Intel ha ancora margini di miglioramento, come detto, le CPU Sandy Bridge-E integrano già al loro interno 8 core, sebbene due siano stati disattivati. La posizione di vantaggio nei confronti delle concorrenza le ha permesso di non pigiare troppo sul pedale dell'acceleratore, rinunciando a molte feature del chipset X79 onde evitare potenziali errori come successo con il bug del P67. Proprio sotto l'aspetto delle connessioni storage, il chipset X79 è molto carente, risultando di fatto poco dissimile dai chipset P67 e Z68, con due sole connessioni Sata 6 Gb/s.
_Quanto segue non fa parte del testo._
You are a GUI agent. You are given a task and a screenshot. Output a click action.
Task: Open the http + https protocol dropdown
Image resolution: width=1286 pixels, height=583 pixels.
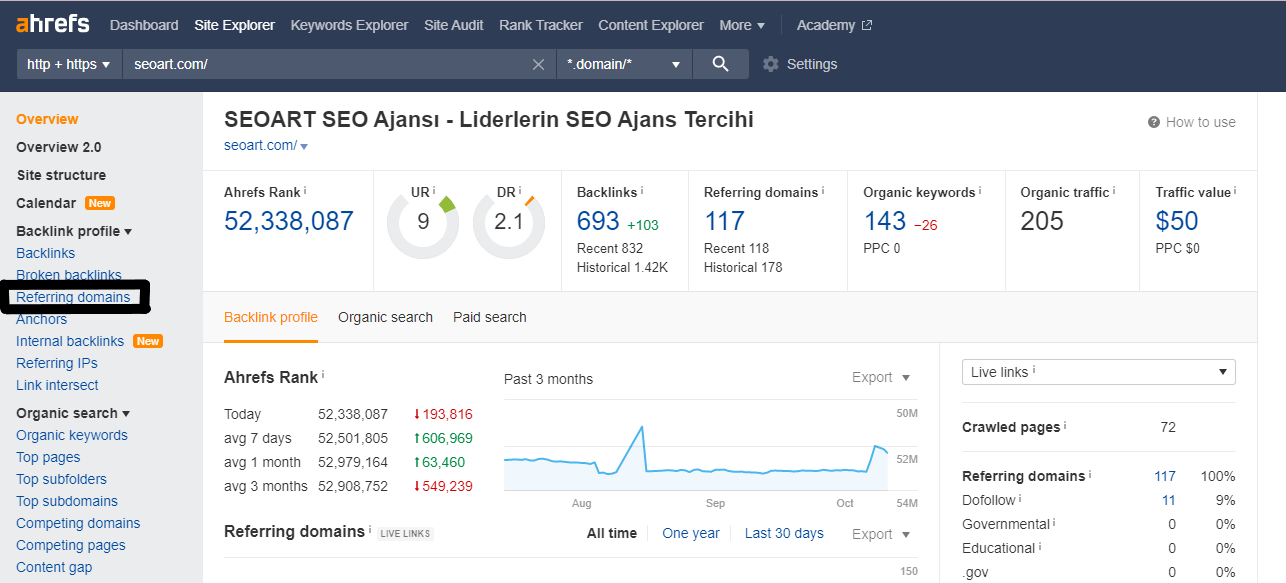(x=68, y=64)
Il controller Intel è tra i controller integrati più veloci, ma AMD offre già da tempo nei suoi chipset fino a 6 porte Sata 6Gb/s e fino a 4 USB 3.0.
Prima di esprimere un giudizio definitivo su questa piattaforma, lo staff di XtremeHardware ha deciso di effettuare dei test più approfonditi, che finora non sono stati possibili per via del pochissimo tempo a disposizione. Tali test saranno atti a valutare le prestazioni in SLI, l'impatto della frequenza delle memorie e del numero di canali, ed infine l'impatto dell'overclock sulle prestazioni.